The story of Joel Janowitz’s collaboration at Highpoint begins in 2002, when Cole Rogers and Executive Director Carla McGrath invited the artist to visit Highpoint and begin a new body of prints. Janowitz traveled to Highpoint that July, where he worked on a variety of litho plates and stones. The greenhouse imagery and “Dark Dog” images produced during the visit would set the theme for the overall project.
After Janowitz departed, Rogers and staff pulled additional lithographs from these original sources. Some of them were mailed to the artist, who layered on additional monotype in his Boston studio; others were editioned here at HP. Over time, more prints and drawings were sent back and forth in this fashion. Another short trip to Minneapolis by Janowitz added to the momentum and informed the project even more.
Although the painter found himself “fighting against [printmaking’s] natural flatness and searching for an elusive subtlety of color” early in the project, through experimentation at HP and in his studio he came to enjoy the medium’s unique effects and element of surprise. Janowitz credits Highpoint’s directors as having deeply and positively influenced this experience. “Thanks to the mastery and creativity of Cole, and the endless patience, understanding, and trust of both Cole and Carla, we began to find solutions that both honored the medium and felt right for my work.”
The resulting prints faithfully capture Janowitz’s unique artistic vision and delicate, painterly hand. As different environments coexist in a greenhouse space, clear representation and mysterious abstraction come together in these new prints. In Janowitz’s greenhouses, lighting and color have been exaggerated or muted to an unnatural degree.
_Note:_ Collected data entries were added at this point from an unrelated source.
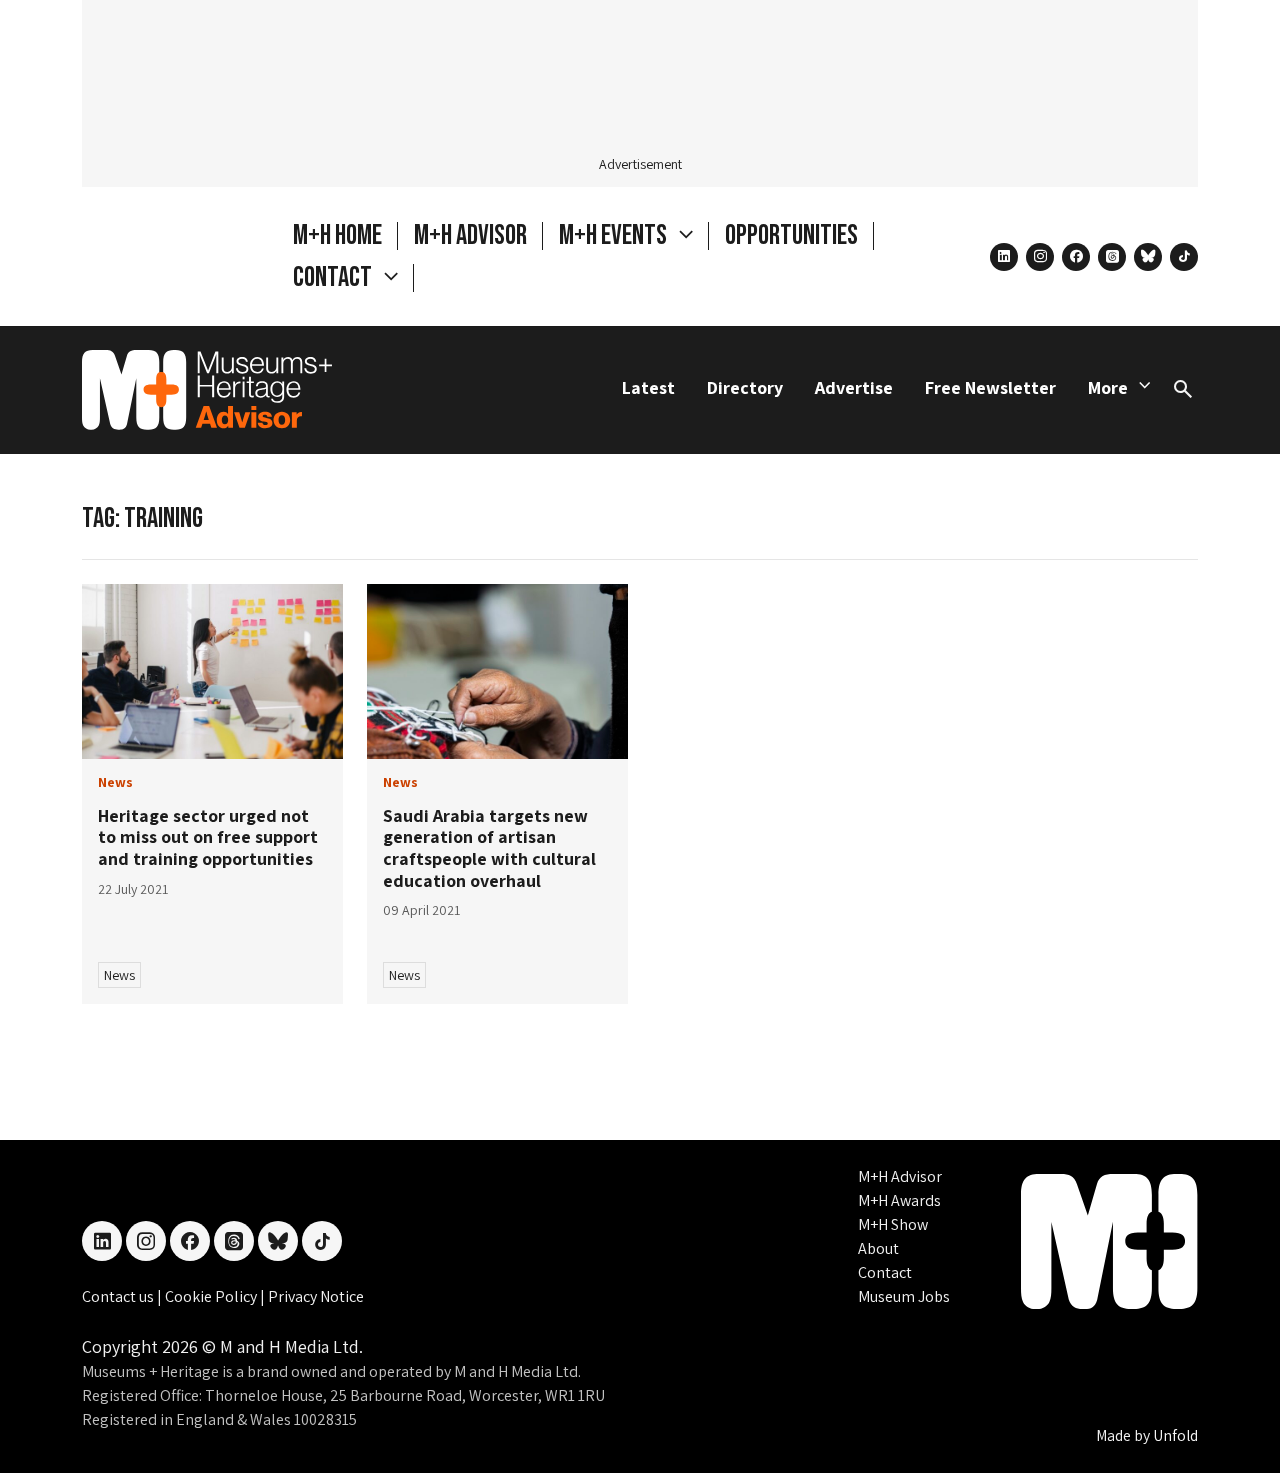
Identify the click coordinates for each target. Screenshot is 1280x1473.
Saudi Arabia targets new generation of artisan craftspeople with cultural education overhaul (489, 848)
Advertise (854, 387)
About (878, 1248)
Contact (885, 1272)
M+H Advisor (470, 235)
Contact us (119, 1296)
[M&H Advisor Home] (207, 390)
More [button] (1108, 387)
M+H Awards (899, 1200)
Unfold (1175, 1435)
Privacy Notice (316, 1296)
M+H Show (893, 1224)
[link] (212, 671)
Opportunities (791, 235)
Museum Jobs (904, 1296)
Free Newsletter (990, 387)
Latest (648, 387)
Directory (745, 387)
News (119, 975)
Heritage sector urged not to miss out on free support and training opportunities (208, 837)
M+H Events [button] (615, 235)
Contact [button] (334, 277)
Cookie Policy (212, 1296)
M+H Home (337, 235)
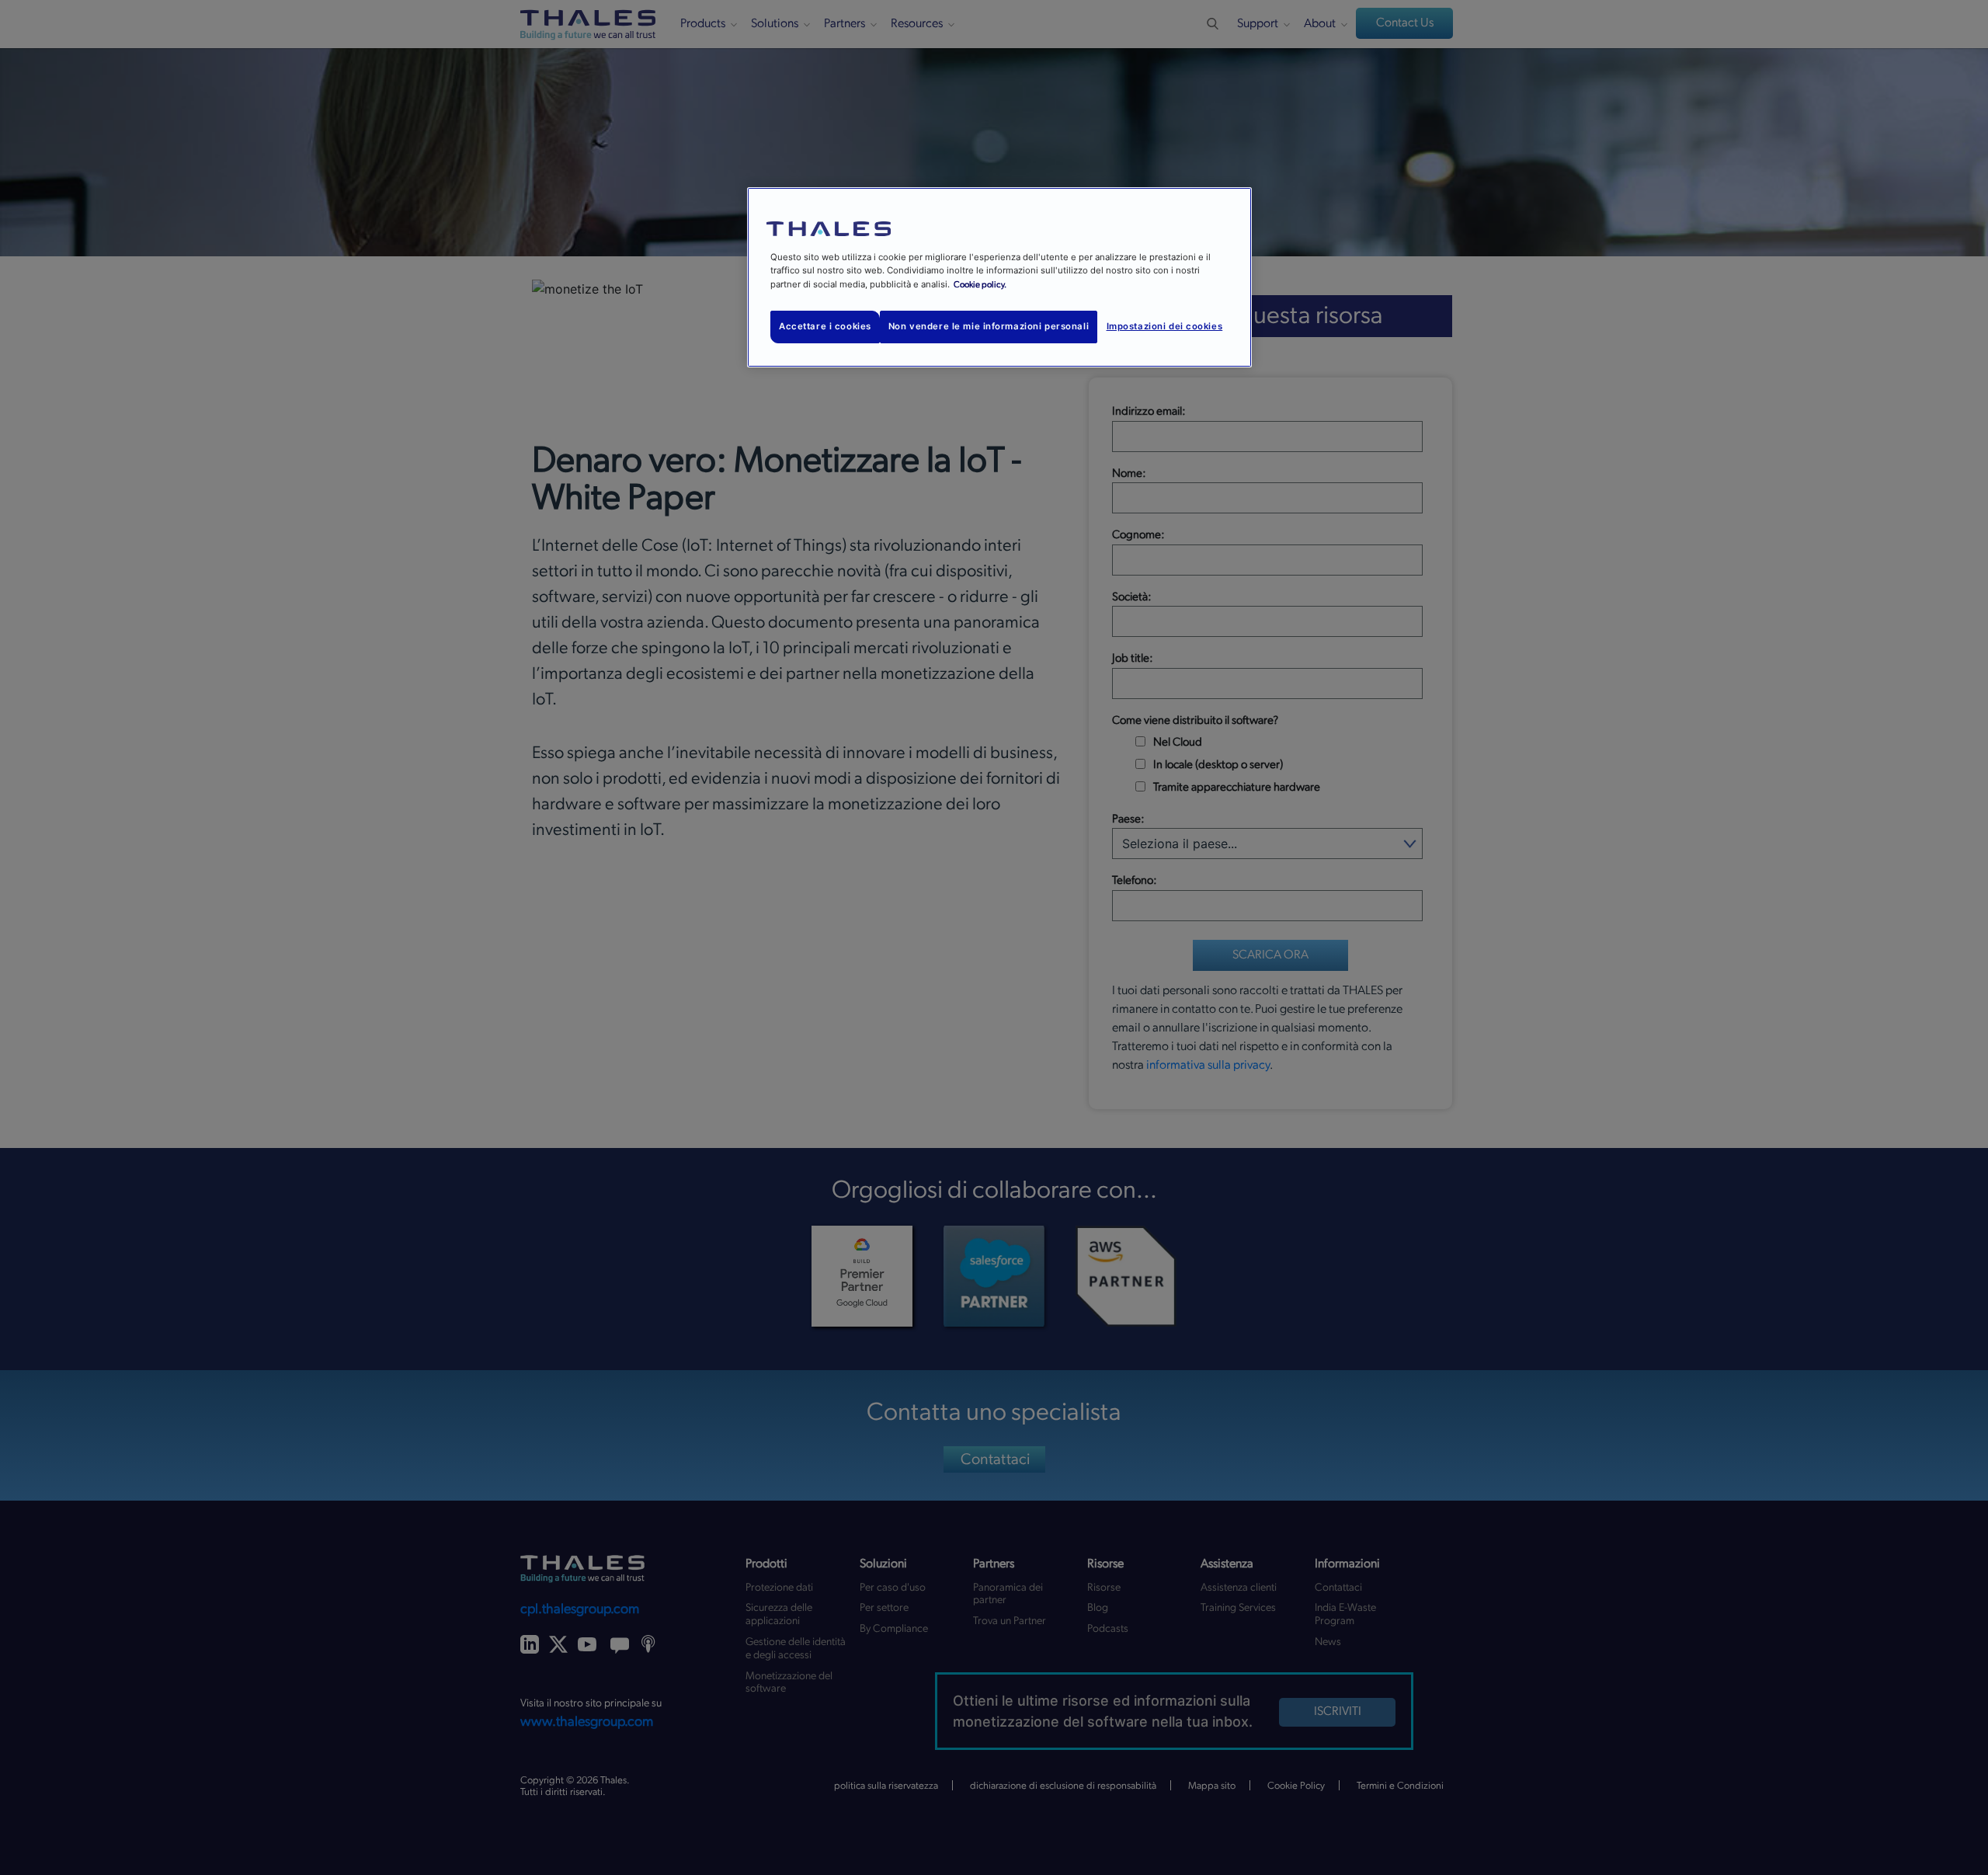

Yet, the viewer is able to gather a complete picture of the space—one that is inviting and evocative of misty air and thriving plantlife, but viewed through the lens of another time or place.
Janowitz explains his longstanding fascination with the Wellesley greenhouse: “Within this structure I have found a visual metaphor for the simultaneity of multiple ways of seeing, as well as for the many filters through which we see and understand the world.”